__WORK REQUEST__:
In the text on the structure of the skin, what epidermal thickness is given for thick skin?

__GIVEN TEXT__:
Structure of the Skin
Layers of the Skin
Epidermis - The outer layer.
Dermis - Beneath the epidermis.
Hypodermis - Also called subcutaneous layer; not a true skin layer; consists of areolar and adipose tissue.
Components of the Integumentary System
Epidermal Cell Types:
Keratinocytes: Most prevalent; protect and waterproof skin.
Melanocytes: Produce melanin; contribute to skin color.
Langerhans cells: Immune response participants.
Merkel cells: Touch sensation.
Epidermal Layers in Thin vs. Thick Skin
Thin Skin:
Locations: All body parts excluding palms and soles.
Has hair follicles and sebaceous glands.
Epidermal thickness: 0.10–0.15 mm.
Thick Skin:
Locations: Palms and soles.
Lacks hair follicles; more sweat glands.
Epidermal thickness: 0.6–4.5 mm.
Functions of Skin
Thermoregulation: Maintains body temperature.
Blood Reservoir: Holds 8-10% of blood flow.
Protection: Physically and chemically protects body.
Cutaneous Sensations: Provides sensory feedback.
Excretion and Absorption: Eliminates substances; absorbs certain materials.
Synthesis of Vitamin D: Activates vitamin D for calcium absorption.
Wound Healing Processes
Epidermal Wound Healing
Division of Basal Cells: Cells migrate across the wound surface.
Thickening of Epidermis: New keratinocytes form.
Deep Wound Healing
Inflammatory Phase: Clot formation.
Migratory Phase: Clot becomes a scab; cells migrate.
Proliferative Phase: Growth beneath scab.
Maturation Phase: Scab sloughs off; tissue remodels.
Aging and Skin Changes
Age-associated changes: Wrinkles, dehydration, reduced sweat production, loss of melanocytes, and brittle nails.
Clinical Connections
Skin Cancer
Predominantly caused by UV light exposure.
Types: Basal cell carcinoma, squamous cell carcinoma, malignant melanoma.
Burns
Classified: First-degree (sunburn), second-degree (blistering), third-degree (full thickness).
Pressure Ulcers
Increased risk with age; result from blood flow deficiency.

__INFORMATION__:
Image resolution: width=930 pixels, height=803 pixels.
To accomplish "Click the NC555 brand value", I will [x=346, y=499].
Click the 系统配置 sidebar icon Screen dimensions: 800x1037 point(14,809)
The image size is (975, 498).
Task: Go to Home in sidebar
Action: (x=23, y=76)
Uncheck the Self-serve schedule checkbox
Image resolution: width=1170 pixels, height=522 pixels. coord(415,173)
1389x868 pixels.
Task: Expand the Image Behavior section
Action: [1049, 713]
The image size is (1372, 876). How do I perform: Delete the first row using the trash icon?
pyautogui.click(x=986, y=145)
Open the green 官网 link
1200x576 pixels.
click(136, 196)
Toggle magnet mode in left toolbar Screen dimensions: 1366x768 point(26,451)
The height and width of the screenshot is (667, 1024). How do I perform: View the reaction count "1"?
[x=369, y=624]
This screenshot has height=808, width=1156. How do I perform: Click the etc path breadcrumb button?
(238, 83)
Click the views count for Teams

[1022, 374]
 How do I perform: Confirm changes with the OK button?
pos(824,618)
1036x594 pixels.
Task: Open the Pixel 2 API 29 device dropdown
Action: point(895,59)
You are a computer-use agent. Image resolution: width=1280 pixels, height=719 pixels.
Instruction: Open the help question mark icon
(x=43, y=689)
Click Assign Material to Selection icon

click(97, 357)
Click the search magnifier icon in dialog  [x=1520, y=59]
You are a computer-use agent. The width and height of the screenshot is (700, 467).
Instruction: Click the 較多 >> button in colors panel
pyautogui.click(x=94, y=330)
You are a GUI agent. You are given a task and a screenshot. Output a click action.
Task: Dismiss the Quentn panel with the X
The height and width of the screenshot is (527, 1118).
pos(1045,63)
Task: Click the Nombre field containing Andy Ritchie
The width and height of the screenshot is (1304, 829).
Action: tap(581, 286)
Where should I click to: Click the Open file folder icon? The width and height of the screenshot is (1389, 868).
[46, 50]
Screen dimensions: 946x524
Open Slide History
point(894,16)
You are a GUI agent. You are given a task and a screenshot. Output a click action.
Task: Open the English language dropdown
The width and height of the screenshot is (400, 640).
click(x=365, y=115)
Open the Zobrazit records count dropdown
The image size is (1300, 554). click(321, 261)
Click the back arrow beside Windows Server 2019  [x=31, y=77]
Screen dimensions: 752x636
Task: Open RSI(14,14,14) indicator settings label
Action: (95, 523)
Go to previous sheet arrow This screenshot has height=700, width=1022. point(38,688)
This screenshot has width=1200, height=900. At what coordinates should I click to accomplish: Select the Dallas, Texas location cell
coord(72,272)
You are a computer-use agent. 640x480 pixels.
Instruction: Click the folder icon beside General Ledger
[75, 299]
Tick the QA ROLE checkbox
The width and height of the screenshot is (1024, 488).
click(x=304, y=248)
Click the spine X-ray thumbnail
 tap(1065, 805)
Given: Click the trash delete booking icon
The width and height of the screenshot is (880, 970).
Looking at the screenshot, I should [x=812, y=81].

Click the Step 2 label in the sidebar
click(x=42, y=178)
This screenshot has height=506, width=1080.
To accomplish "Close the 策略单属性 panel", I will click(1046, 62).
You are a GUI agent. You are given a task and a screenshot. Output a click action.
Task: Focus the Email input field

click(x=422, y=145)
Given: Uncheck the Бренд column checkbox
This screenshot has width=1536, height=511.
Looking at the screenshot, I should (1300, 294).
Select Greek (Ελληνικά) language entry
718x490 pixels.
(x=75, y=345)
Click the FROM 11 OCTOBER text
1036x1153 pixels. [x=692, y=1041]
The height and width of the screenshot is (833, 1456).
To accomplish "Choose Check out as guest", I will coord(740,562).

__SOLUTION FOR THIS TASK__:
0.6–4.5 mm